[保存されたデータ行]
━━━━━━━━
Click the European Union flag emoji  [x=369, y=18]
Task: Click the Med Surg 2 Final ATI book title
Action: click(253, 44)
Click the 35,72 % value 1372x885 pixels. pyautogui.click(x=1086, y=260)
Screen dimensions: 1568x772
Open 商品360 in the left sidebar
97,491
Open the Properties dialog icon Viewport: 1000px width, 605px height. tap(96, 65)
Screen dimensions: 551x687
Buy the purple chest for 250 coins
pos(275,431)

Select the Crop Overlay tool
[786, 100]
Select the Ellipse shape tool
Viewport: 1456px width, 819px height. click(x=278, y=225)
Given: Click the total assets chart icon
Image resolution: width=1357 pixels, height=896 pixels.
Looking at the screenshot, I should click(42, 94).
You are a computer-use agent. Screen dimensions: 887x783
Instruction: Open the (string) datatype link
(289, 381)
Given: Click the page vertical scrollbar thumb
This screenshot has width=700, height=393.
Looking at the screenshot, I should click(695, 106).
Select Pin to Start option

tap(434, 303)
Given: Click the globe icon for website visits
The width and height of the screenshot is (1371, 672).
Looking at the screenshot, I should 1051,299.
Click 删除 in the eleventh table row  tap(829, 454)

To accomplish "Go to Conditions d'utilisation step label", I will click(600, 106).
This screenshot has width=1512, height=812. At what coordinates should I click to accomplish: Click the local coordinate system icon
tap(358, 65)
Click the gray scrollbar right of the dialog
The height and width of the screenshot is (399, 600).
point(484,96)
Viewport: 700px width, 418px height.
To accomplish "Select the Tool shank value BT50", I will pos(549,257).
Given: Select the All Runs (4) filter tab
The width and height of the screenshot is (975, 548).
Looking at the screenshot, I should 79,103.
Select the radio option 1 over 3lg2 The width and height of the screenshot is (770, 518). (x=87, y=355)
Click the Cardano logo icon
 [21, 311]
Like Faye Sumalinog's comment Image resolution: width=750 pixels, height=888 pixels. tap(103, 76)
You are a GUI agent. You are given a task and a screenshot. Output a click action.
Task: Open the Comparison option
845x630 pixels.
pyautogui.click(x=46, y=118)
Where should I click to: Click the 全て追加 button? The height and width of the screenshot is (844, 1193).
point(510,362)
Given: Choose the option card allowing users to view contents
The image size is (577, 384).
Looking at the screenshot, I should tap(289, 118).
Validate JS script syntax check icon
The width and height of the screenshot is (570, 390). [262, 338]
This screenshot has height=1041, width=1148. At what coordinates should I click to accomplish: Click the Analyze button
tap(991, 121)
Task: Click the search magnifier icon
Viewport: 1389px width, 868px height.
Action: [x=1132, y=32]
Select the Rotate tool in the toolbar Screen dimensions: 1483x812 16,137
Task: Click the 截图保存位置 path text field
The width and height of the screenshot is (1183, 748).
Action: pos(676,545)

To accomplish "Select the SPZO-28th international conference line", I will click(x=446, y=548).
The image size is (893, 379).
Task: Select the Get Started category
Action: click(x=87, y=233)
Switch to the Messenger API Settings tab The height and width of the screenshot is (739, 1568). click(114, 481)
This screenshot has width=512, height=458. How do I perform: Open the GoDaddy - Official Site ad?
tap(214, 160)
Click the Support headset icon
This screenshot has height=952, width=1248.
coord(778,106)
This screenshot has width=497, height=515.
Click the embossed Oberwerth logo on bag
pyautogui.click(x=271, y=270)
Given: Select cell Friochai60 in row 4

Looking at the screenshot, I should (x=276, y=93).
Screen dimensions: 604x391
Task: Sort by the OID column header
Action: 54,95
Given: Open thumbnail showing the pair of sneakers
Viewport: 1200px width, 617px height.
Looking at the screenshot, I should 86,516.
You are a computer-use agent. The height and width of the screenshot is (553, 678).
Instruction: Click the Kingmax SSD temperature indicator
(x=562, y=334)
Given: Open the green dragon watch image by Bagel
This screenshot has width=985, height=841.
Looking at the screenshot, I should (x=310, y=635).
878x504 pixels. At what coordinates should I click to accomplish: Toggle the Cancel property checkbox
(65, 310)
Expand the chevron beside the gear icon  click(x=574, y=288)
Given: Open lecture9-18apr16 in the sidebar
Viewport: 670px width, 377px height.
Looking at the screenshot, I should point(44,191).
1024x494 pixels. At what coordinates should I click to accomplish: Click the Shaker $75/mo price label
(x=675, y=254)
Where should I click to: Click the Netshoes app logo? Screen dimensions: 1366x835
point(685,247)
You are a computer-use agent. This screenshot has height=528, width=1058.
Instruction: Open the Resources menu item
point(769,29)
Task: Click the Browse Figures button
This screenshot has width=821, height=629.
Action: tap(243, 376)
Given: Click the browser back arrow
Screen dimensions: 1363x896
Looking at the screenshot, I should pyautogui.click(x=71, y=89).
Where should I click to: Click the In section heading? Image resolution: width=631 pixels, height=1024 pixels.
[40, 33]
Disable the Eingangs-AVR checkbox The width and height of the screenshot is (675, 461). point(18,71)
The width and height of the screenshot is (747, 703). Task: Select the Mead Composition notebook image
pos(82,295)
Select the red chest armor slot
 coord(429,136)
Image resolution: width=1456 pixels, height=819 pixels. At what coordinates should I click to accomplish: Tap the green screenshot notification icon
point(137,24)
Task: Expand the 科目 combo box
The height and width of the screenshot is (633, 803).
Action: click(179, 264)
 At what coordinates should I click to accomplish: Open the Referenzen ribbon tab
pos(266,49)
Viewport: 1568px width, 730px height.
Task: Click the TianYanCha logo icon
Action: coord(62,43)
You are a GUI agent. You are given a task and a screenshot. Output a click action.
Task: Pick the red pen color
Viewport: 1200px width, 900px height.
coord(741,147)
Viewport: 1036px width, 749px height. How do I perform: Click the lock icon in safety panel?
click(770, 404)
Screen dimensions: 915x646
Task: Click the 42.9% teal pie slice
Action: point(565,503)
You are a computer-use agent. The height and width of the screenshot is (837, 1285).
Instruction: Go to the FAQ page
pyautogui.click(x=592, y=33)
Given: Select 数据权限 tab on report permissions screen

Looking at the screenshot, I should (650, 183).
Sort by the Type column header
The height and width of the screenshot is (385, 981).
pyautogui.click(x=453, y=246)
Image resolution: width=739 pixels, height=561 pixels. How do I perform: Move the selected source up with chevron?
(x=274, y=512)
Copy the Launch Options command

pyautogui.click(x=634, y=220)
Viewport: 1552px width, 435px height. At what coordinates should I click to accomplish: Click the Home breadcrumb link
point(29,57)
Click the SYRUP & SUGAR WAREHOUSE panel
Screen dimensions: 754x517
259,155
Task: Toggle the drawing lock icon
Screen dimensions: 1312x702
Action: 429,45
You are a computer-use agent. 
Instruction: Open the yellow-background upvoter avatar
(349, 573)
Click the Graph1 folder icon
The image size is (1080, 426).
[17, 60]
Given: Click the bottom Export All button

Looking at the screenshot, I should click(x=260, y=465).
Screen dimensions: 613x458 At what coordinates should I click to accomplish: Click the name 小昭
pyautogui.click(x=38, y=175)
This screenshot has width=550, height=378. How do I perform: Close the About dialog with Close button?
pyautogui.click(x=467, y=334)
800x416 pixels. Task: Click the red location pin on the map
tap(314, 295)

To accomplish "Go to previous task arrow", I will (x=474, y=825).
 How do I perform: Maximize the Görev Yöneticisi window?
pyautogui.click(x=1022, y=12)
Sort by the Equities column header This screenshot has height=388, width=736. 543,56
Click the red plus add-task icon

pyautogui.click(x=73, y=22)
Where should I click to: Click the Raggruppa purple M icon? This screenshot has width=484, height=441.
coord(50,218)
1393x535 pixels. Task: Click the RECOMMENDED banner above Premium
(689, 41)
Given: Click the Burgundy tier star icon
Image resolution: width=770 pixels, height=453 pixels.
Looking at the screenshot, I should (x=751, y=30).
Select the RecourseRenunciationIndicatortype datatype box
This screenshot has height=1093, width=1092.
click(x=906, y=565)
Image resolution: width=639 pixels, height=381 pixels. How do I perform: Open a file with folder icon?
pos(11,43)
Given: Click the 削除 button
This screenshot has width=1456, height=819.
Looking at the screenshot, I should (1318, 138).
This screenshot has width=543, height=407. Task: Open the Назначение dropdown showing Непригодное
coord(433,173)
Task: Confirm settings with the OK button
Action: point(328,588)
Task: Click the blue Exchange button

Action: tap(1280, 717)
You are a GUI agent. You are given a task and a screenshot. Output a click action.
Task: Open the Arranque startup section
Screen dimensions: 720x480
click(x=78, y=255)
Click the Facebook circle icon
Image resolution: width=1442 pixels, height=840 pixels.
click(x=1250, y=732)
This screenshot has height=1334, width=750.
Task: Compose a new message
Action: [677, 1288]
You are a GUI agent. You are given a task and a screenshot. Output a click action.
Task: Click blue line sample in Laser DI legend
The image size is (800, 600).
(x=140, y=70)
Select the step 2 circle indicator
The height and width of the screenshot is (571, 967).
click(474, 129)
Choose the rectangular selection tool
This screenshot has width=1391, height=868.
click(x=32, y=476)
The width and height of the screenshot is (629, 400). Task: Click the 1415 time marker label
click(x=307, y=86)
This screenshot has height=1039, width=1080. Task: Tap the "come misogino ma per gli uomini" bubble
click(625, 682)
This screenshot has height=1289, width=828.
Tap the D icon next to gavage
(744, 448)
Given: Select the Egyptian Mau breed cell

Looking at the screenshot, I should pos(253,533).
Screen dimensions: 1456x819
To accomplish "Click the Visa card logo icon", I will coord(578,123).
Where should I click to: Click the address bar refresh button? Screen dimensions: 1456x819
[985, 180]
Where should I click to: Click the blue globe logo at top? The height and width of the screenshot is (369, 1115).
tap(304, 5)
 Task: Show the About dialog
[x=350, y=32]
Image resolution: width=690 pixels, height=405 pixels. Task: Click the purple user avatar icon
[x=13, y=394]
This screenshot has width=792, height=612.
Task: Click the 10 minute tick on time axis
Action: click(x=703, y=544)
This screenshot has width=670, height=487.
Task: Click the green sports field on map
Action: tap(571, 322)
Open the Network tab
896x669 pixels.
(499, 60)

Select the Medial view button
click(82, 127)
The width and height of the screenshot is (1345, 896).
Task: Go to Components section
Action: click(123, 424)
━━━━━━━━
課題: 上の行のうち、文字列"chest"を含む行をすべて選び出してください。大文字と小文字は区別します。

解答例:
Buy the purple chest for 250 coins
Select the red chest armor slot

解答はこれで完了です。